Project Commenced: April 2019 Project Completed: November 2019
site assessment and content review
advise on building fit-out
interpretive design & planning
As well as being a popular tourist destination, Wellington Caves is a significant site of paleontological, archaeological and speleological research. Our Interpretive Plan for the site united existing interpretive content and assets with the Cave’s new Visitor Experience Centre, mapping an exciting vision for the future.
Working with a small but highly engaged team of stakeholders, Thylacine undertook a review of the existing interpretive assets, including cave tours, the Field of Fossils, and Sibbald’s Cottage museum. We identified the key messages that Wellington Caves wanted to focus on, and, building on these, created a thematic framework based on the remarkable ‘windows to the past’ found in the site’s landscape.
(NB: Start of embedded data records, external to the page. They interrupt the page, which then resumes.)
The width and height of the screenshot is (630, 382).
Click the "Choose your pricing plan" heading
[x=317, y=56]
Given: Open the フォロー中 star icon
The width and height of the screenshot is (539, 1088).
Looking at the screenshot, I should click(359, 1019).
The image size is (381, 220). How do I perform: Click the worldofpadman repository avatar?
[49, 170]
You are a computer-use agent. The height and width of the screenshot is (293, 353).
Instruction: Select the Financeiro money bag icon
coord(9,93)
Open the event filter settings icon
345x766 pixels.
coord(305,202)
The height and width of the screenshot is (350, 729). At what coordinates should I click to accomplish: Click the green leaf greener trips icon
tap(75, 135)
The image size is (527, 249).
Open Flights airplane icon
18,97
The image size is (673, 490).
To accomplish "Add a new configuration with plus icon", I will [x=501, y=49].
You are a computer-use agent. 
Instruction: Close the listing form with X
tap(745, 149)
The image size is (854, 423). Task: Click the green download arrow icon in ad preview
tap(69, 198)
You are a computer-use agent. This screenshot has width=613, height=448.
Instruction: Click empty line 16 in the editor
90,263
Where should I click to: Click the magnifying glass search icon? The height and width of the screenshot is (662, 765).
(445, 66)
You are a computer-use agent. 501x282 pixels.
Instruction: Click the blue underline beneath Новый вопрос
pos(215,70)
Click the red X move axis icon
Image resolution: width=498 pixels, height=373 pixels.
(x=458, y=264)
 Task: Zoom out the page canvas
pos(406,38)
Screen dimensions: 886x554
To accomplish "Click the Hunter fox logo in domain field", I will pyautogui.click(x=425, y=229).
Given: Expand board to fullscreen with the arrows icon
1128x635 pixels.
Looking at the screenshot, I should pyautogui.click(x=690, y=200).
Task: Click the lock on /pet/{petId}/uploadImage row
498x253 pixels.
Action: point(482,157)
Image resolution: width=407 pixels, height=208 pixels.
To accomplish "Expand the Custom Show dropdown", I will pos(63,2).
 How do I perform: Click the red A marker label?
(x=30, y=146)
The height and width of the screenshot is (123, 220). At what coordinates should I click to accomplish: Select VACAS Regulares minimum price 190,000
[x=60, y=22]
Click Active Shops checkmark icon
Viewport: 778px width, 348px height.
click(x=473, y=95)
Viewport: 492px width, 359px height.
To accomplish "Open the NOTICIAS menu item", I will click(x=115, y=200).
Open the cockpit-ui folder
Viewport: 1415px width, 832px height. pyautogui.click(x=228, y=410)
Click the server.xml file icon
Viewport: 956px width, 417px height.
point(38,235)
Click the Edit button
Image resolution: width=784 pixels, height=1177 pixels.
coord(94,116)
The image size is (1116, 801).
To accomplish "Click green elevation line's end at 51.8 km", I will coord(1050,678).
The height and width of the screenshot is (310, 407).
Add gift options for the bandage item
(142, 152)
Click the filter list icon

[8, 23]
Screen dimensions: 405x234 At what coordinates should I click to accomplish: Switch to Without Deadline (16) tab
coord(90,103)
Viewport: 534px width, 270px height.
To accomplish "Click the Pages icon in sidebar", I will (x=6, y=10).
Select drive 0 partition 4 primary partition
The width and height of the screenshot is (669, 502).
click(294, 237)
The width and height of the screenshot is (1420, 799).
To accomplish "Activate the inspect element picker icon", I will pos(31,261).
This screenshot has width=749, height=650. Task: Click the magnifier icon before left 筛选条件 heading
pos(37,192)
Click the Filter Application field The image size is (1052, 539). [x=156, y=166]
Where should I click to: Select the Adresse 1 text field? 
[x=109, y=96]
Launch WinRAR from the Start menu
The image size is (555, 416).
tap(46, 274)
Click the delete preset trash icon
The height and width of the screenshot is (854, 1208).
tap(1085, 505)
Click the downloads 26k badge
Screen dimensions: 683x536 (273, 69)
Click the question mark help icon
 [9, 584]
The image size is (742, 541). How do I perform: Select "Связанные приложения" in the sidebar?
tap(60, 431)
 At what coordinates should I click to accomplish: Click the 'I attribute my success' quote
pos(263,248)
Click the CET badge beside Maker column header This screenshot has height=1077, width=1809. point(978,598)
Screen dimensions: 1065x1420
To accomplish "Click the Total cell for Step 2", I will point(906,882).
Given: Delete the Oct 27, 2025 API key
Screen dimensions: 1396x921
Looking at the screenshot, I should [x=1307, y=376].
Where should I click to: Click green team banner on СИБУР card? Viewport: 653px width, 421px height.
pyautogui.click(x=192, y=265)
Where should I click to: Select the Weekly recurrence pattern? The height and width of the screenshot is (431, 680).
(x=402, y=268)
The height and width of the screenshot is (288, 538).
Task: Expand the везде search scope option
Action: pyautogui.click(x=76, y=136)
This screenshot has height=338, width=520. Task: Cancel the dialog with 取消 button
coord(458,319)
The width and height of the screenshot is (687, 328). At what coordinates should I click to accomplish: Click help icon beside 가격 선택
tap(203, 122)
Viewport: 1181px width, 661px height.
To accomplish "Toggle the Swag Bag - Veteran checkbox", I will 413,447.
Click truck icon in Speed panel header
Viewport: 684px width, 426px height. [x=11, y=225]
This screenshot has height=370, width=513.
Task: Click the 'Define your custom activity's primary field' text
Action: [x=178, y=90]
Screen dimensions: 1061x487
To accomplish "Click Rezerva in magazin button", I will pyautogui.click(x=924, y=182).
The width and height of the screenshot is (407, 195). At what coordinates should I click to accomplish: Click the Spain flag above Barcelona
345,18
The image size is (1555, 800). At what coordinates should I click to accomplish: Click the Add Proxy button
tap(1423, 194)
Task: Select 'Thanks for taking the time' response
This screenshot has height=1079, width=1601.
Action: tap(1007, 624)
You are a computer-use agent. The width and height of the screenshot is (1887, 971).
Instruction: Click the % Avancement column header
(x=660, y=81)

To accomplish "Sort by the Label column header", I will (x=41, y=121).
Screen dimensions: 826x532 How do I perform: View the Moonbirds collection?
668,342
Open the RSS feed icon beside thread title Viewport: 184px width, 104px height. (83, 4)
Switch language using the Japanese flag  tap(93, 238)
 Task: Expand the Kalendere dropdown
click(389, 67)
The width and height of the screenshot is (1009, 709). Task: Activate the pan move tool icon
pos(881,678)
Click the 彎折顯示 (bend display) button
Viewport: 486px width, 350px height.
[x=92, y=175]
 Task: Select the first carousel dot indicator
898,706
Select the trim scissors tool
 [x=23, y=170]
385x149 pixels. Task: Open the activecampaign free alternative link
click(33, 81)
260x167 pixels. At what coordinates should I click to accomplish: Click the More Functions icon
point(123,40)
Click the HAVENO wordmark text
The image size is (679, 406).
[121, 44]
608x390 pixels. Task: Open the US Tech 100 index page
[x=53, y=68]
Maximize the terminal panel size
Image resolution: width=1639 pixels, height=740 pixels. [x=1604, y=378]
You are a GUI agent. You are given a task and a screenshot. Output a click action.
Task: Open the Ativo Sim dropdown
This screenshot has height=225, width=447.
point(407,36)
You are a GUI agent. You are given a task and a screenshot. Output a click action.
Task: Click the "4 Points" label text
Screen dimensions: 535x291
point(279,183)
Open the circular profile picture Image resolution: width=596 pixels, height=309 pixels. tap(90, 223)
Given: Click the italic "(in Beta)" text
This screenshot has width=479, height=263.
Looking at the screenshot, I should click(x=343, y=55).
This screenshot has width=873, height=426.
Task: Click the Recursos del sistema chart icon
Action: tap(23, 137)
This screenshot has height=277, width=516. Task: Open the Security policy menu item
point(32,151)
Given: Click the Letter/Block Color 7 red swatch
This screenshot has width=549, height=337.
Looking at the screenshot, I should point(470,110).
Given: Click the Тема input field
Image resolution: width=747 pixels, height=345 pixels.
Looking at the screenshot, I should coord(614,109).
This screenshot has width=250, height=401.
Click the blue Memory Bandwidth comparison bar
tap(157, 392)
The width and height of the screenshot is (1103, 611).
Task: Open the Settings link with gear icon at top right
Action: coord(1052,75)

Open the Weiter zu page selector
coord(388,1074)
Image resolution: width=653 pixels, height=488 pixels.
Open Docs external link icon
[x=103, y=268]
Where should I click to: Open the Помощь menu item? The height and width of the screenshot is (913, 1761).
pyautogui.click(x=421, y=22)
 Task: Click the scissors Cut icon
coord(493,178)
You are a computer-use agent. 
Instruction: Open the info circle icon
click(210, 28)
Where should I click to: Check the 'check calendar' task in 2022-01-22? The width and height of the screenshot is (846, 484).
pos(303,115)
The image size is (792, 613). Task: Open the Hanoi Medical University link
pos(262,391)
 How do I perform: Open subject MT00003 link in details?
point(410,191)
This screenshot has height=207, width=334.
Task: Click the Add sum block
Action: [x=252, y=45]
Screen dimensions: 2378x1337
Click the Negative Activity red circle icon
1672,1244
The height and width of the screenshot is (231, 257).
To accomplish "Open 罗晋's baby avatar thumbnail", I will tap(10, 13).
In considering a suitable thematic framework for the richness and complexity of the Wellington Caves site, it was imperative to create a structure that both accurately encompassed the site content and represented the best approach for facilitating visitor understanding. Using time as the framing device through which all the experiences of the site are constructed grants visitors a familiar cognitive entry point—almost everyone, aside from the very young, has a concept of how long a year is. Through interpretation spanning the entire site, visitors are supported to gain an appreciation of geological time, and the important role played by Wellington Caves Reserve, which holds significant evidence of the processes of evolution and geology, spanning from 400 million years ago, to today.
We chose to focus the interpretive framework on the site as a landscape that gives windows or ‘snapshots’ into different periods of time. The Ancient Landscapes: Snapshots through Time framework hinged on four key themes:
Ancient seas—400M years ago: (the Devonian)
Megafauna—1M years ago: (the Plio-Pleistocene)
First Peoples of this land—50,000 years ago: (the Pre-historic)
Recent history—1788 to today: (the Anthropocene).
Sub-themes for interpretation were also identified, while existing content (eg cave tours) was integrated, with a new structure for tours proposed, shaping their content to highlight the four key themes of the interpretive framework.
New interpretive approaches were also envisioned within the report. These include the Megafauna Orientation and immersive theatre experience, the app-based Megafauna safari, and the “Science today” space, highlighting current research being undertaken on site.
Client Dubbo Regional Council. Project partners Wiradjuri traditional owners represented by the Wellington Aboriginal Advisory Panel and Eye Candy.